Further reducing risk is the fact that Sumitomo is a uranium trader which could potentially provide a market for purchasing production. Recruiting customers and developing relationships is key to developing a market for your uranium production. According to Mr. Miller others have been around kicking the tires, including some utilities trying to lock in long-term contracts. Regarding long-term contracts, Mr. Miller stated, “We will be receptive to long term contracts when the price of uranium runs up again, and we have greater visibility on our production timelines. We are not interested in long-term contracts at the current spot price.”

Regarding hidden traps for investors, it was mentioned that investors should be on the lookout for those companies whose properties are encumbered by royalties and other profit sharing schemes.
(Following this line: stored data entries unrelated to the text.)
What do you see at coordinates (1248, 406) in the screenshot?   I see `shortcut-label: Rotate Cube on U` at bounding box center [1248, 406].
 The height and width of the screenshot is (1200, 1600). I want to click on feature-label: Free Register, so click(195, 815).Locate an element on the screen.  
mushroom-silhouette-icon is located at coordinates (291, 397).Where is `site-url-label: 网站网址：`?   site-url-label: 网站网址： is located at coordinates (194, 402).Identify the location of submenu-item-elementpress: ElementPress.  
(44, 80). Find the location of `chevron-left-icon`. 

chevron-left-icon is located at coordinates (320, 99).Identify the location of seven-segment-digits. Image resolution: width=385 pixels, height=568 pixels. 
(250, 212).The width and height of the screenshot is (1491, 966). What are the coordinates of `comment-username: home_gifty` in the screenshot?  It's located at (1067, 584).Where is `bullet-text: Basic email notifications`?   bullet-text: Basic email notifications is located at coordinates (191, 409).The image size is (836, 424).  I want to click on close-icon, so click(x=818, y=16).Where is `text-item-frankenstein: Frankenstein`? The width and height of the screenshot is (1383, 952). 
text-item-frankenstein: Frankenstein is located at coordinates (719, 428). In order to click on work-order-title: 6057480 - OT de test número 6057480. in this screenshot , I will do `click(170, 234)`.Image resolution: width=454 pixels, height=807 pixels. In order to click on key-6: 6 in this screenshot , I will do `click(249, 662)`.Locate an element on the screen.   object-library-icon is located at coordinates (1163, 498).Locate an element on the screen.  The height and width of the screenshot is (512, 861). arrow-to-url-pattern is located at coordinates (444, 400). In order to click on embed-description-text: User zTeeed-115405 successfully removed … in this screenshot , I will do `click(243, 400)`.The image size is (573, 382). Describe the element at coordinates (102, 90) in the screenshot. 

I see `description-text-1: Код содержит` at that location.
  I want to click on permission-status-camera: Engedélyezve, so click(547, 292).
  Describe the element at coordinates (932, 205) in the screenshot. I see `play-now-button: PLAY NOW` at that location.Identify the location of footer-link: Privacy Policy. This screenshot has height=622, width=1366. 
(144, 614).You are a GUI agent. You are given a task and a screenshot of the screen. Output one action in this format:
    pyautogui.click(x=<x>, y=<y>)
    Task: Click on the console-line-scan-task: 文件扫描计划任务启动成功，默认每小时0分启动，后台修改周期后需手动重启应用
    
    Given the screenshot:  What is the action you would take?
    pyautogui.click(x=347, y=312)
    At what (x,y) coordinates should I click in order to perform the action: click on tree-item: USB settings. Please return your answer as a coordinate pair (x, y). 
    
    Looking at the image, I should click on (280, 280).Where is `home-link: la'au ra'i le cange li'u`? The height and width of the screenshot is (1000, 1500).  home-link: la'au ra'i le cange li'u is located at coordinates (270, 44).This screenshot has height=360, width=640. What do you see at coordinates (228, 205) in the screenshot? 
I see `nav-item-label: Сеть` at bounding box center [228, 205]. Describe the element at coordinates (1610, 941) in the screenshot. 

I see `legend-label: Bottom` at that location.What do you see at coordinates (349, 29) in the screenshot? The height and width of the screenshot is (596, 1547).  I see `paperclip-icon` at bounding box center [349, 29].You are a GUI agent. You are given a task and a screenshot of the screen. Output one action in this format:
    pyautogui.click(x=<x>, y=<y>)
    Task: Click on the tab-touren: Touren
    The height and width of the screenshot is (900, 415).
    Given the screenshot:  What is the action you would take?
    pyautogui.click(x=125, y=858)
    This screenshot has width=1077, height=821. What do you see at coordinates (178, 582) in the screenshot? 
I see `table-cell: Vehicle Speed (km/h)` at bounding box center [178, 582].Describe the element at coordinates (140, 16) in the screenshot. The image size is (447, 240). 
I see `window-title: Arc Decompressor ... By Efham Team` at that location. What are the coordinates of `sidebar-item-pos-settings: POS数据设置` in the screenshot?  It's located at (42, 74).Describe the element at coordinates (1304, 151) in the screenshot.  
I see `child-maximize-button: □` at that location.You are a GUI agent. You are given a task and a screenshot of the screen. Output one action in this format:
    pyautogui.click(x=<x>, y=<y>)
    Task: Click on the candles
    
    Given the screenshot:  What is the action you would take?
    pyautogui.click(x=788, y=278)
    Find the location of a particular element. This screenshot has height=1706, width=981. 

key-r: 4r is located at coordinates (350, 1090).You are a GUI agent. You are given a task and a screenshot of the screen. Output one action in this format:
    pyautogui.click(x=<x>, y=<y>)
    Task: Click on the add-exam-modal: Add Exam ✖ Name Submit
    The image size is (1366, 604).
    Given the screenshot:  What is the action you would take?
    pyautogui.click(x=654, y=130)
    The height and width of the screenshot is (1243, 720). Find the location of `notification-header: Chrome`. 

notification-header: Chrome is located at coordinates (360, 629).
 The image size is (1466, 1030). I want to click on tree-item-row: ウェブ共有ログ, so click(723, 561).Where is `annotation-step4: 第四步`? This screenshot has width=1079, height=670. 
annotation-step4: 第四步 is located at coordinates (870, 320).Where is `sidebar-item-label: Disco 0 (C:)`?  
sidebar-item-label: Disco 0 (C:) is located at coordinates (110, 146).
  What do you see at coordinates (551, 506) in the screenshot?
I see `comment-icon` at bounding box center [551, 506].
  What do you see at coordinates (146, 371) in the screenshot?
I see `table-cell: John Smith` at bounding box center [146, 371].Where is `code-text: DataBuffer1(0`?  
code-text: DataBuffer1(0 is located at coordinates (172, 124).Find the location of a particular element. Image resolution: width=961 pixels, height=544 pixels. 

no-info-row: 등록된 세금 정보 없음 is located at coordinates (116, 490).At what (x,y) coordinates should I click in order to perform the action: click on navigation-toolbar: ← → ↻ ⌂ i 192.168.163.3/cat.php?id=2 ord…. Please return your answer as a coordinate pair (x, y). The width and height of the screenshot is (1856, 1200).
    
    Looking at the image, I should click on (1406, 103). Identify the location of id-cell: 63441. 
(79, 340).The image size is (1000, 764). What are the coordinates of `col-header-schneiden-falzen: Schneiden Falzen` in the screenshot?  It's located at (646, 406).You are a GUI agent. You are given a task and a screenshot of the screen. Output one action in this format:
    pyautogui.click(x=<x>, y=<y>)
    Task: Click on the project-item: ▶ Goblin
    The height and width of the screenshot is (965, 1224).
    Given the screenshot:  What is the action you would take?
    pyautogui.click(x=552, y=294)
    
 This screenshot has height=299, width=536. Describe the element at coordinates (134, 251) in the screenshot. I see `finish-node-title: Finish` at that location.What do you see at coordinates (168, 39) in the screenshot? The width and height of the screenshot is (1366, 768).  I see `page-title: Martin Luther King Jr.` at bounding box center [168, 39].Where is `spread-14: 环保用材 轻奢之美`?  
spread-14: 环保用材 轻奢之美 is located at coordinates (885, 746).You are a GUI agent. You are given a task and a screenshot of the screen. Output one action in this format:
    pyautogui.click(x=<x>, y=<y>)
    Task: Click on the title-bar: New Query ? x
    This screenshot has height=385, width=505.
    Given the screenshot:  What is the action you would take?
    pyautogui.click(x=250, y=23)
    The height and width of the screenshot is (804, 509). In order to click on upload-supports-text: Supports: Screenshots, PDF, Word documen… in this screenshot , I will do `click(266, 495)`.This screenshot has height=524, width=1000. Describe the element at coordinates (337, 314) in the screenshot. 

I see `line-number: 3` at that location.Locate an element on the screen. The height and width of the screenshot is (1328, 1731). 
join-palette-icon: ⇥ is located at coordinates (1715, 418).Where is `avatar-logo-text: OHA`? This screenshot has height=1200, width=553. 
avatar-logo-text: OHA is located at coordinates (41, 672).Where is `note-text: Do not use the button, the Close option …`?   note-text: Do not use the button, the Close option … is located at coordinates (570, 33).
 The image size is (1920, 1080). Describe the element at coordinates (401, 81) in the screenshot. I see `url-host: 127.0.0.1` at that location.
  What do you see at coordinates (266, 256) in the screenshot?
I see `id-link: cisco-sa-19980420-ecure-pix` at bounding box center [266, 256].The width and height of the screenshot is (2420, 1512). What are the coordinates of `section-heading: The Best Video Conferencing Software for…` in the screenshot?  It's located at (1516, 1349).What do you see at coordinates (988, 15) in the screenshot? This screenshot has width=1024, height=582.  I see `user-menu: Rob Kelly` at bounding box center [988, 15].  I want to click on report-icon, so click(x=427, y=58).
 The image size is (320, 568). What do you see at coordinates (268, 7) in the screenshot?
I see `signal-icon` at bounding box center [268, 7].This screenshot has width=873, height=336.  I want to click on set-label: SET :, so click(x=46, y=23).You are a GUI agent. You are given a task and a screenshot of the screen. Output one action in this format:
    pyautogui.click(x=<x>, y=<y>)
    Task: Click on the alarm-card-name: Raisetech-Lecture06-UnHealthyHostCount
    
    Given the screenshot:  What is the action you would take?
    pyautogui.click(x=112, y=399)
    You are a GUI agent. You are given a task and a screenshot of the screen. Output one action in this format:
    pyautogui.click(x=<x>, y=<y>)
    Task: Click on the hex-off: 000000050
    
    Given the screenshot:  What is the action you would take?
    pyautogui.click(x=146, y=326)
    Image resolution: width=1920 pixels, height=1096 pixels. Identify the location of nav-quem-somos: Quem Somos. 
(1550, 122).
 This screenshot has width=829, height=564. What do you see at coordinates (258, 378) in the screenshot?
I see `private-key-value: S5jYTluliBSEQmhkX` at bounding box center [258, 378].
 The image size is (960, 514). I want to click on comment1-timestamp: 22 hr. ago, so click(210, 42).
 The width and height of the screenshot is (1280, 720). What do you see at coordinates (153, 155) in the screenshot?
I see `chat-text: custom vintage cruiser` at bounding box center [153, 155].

To be clear, Strathmore Minerals is not one of those companies; their properties are not hindered by those royalty agreements, thus insuring that future cash flows are not diverted from shareholders to other parties.

In discussing the company’s outlook for uranium, Mr. Miller stated that he thought Adam Schatzker, an analyst with RBC Capital Markets, was right on in his analysis on the outlook of uranium demand and supply. In short the company believes that by 2015 the supply of uranium will not be able to meet the world’s future demand.

We have long been a believer in the industry, and Strathmore has always been one of the North American companies we thought would bring a deposit into production. It appears that Strathmore is indeed the real deal and not a pretender, and the next year should demonstrate this to investors as Strathmore moves forward with their feasibility study, planning and permitting.